Tras estar fuera unos días, Zhang Xiaofan había regresado de repente con una mujer desconocida a su lado, y también había un niño.
Para los aldeanos amantes del cotilleo, esta era una noticia «explosiva».
—¡Xiaofan, has vuelto!
—Sí, tío Liu.
—Muchacho, ¿cómo es que te fuiste unos días y has traído de vuelta a una mujer, e incluso a un niño contigo?

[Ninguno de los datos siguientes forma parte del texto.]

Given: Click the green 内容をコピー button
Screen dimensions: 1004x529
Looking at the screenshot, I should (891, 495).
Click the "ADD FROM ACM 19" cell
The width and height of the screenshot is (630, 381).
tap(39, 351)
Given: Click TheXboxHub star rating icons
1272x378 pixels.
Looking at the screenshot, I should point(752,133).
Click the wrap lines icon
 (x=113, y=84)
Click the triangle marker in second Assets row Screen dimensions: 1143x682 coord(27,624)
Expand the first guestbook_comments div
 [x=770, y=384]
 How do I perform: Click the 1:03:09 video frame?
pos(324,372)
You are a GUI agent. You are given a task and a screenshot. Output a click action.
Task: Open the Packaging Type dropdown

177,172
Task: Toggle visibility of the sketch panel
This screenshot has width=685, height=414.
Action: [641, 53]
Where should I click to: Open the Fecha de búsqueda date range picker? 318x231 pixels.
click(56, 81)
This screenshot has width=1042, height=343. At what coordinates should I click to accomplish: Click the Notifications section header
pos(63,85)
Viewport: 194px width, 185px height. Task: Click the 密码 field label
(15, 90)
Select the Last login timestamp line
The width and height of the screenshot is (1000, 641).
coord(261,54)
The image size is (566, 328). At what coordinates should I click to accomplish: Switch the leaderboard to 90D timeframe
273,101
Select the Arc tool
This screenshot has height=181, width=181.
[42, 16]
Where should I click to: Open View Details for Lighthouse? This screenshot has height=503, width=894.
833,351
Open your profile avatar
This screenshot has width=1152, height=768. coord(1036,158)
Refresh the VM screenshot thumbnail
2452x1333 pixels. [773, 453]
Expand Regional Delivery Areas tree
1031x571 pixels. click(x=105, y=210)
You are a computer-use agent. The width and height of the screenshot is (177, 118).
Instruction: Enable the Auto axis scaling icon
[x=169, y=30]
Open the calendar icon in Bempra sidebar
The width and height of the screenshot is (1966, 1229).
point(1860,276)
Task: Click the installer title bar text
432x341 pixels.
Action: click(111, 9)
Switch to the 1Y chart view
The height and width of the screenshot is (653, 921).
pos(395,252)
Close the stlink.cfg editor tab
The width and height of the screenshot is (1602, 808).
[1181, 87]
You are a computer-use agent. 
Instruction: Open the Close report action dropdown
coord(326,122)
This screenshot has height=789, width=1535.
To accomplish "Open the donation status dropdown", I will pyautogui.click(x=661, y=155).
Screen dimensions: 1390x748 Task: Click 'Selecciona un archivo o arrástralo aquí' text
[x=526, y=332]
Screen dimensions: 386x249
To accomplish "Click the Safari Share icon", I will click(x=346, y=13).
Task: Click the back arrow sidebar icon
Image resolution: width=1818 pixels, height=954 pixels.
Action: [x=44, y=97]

Un hombre algo bajo saludó apresuradamente a Zhang Xiaofan con una sonrisa al verlo.
Esta persona era conocida como el tío Liu, ya que todo el mundo en el pueblo lo llamaba así.
Y en realidad, Zhang Xiaofan no sabía su verdadero nombre porque todo el mundo lo llamaba tío Liu.
Además, Zhang Xiaofan apenas lo había visto unas pocas veces.
El tío Liu se inclinó y le susurró esa última frase al oído a Zhang Xiaofan.
—Tío Liu, esta es Zhou Zimei.
—¡Hola, tío Liu!
Zhou Zimei saludó al tío Liu cortésmente.
El tío Liu se rascó la cabeza.
¿Zhou Zimei?
No podía recordarlo en ese momento.
Con miles de personas en el Pueblo Shitou, oír un nombre sin más no le sonaba de nada al tío Liu.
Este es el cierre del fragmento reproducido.